In practice, the effect of collecting fares is to reduce ridership. The BC disability bus pass, which allows people on disability welfare to ride all other transit in BC fare free (that is, all transit they’re unable to access because of their disabilities), is not accepted on HandyDart. You have to ask if the fare system is in fact a strategy by the operator to reduce ridership. Eliminating fares on HandyDart would, therefore, increase ridership.
Increasing ridership by eliminating fares on HandyDart would benefit HandyDart clients by increasing their mobility, improving their access to recreational and social events, and opening avenues to access parks, beaches, and the natural world. Increasing ridership would also be in the interests of HandyDart workers, by putting and keeping more buses on the roads, and improving our workplace atmosphere with a more diverse set of destinations and happier and more fulfilled riders. Who wants their shift to be an endless ferrying of frustrated people to hospitals and dialysis clinics? I know my preference is to take old timers to the Ivanhoe bar!
Our current, privatized transportation system offloads the responsibility for the reproduction of workers’ energy to workers themselves. A fare-free, public, just transportation system of electrified transit is an example of how our society can take the burden of social reproduction off women in the privatized domestic sphere, whether that’s transporting their children to school or ferrying the elderly to medical appointments, and relieving workers of the drain on our wages as we are compelled to pay for our passage to work by socializing reproduction.
By socializing the cost of transportation with good quality, accessible, fare-free public transit, workers would also reduce our cost of living, and would be able to work less — increasing our free time, which we could then also use more productively because we could take this good public transit to visit friends, get involved in community struggles, and go to the beach, mountains and bars.
The principle I want to insist on that should guide a just transition for public transit is to centre electrified, fare-free, public transit, abandoning the failed and exploitative model of publicly subsidized private transit.
I do not have any hope that policy makers operating under our current capitalist system can or will implement such a turn away from privatized to socialized reproduction. For a glimpse of what’s possible, I look instead to the knowledge and cooperation of my co-workers on the buses and in the dispatch centres, and to the members of communities that I see every day — those I transport on the bus and their loved ones.

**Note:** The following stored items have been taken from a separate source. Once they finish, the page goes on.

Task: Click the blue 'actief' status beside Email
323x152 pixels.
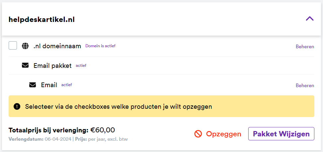Action: click(66, 85)
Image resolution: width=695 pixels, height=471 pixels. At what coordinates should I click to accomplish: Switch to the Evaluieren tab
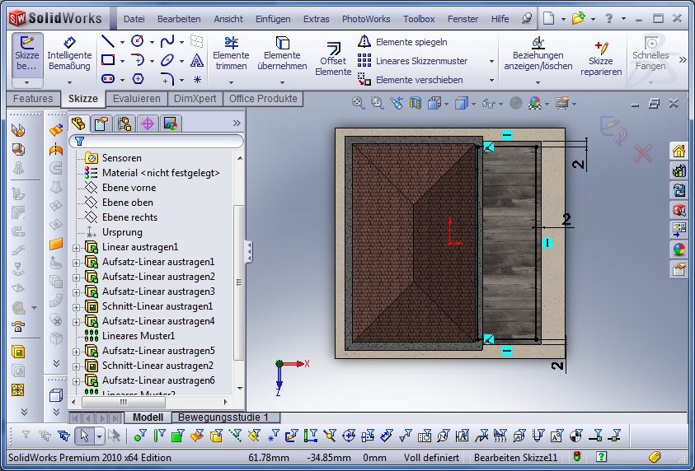click(136, 99)
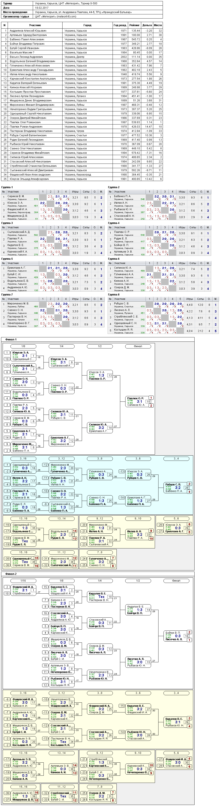Click the Группа-1 heading

click(x=7, y=187)
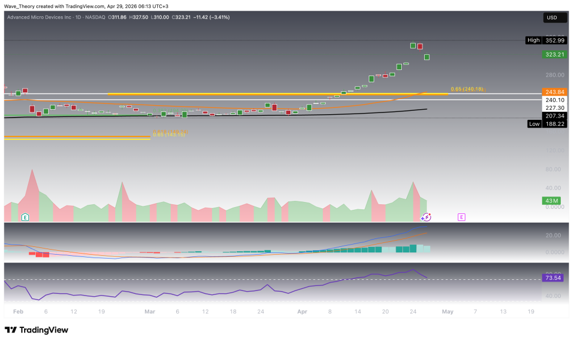Click the purple lightning news event icon

426,217
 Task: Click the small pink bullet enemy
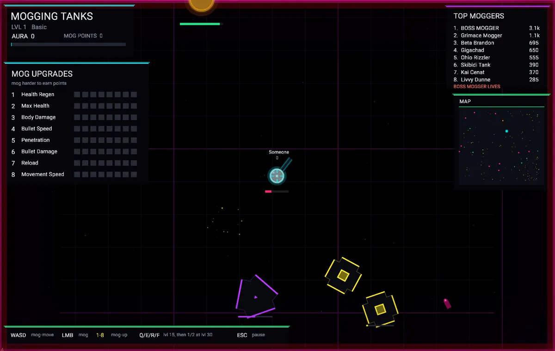[x=447, y=303]
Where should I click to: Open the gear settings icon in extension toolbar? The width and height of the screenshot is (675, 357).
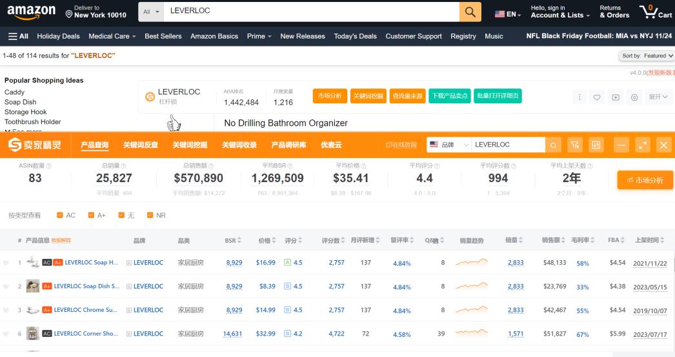pos(634,97)
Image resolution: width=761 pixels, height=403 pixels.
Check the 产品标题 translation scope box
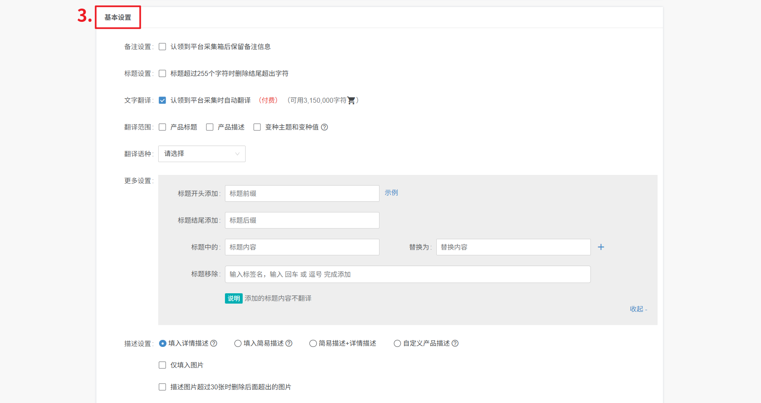[x=162, y=127]
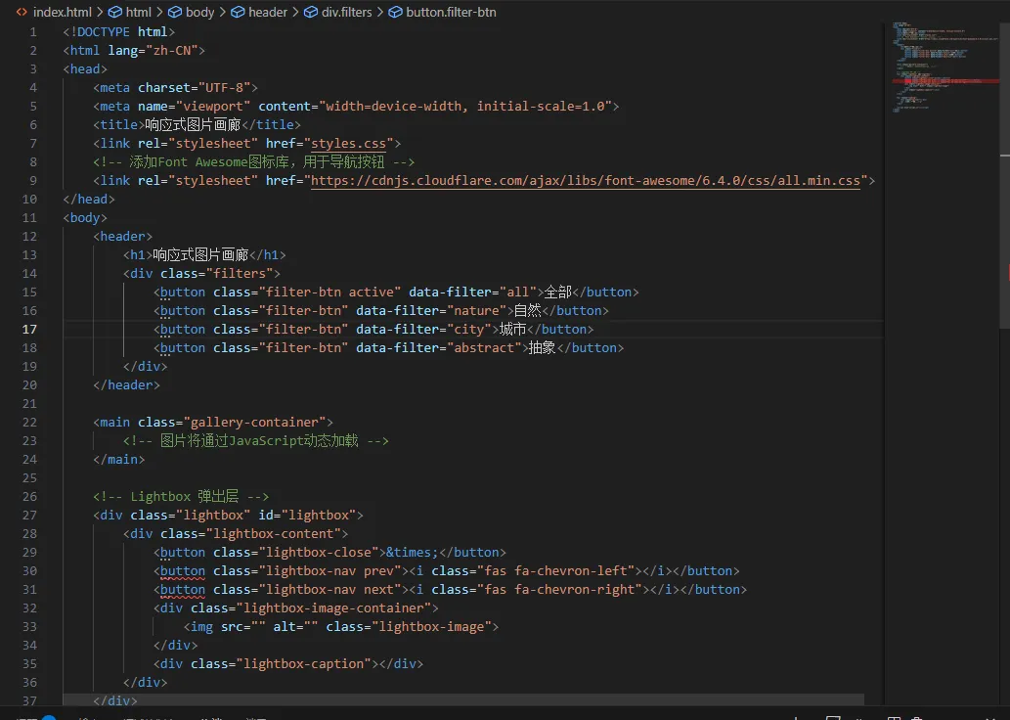The width and height of the screenshot is (1010, 720).
Task: Jump to red error highlight in minimap
Action: click(944, 81)

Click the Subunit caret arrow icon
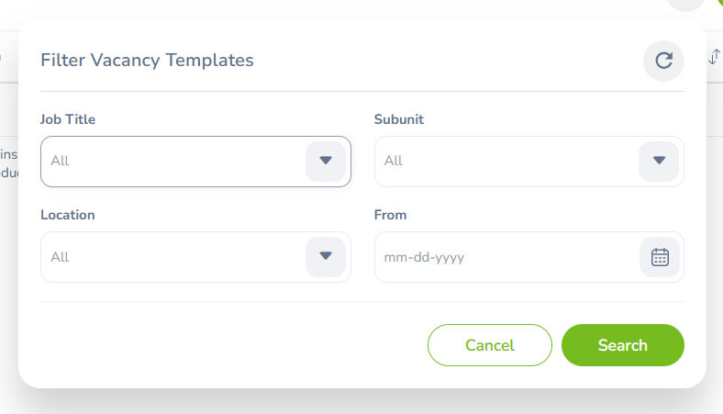(x=659, y=161)
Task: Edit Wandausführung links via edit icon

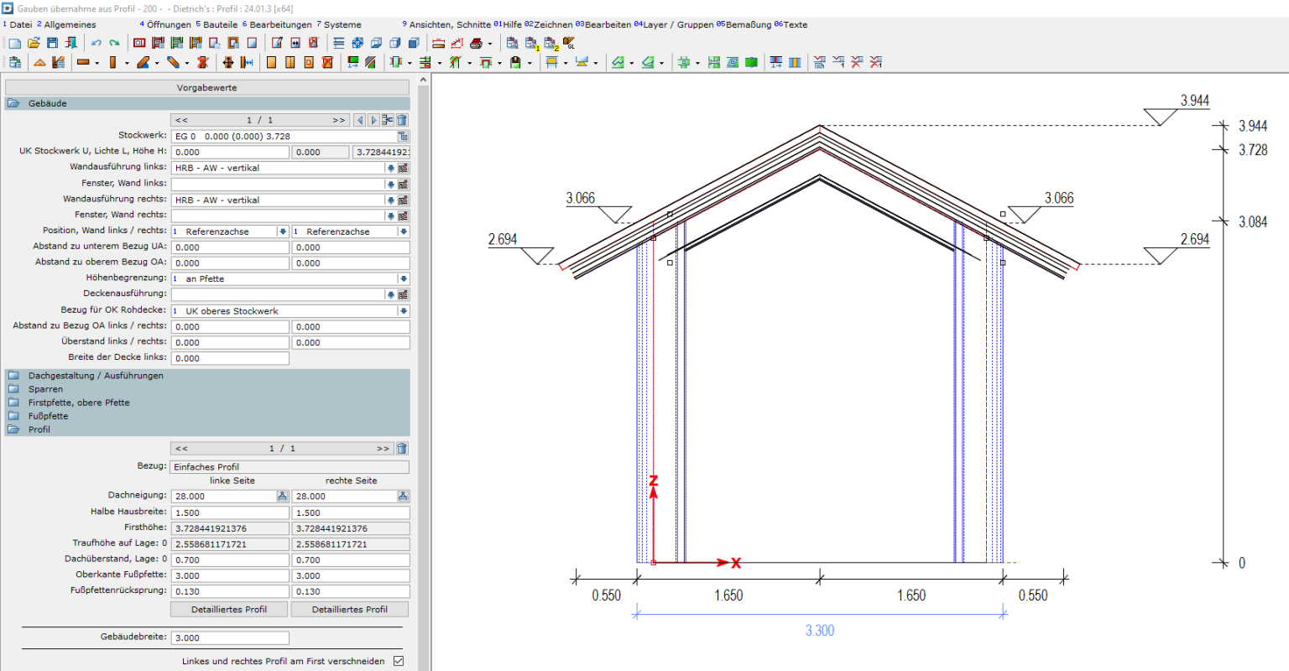Action: point(403,168)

The CEO of Transdev in France does not know or care what just transit would look like in Metro Vancouver. The ones who already know what a just transit system means are the drivers, dispatch operators, and the communities that make this transit system work today, despite the privatized constraints. We do this together. Cooperatively. But without formal organization or structural power. It is that organization and power that we need in order to build the just transit that a just world needs.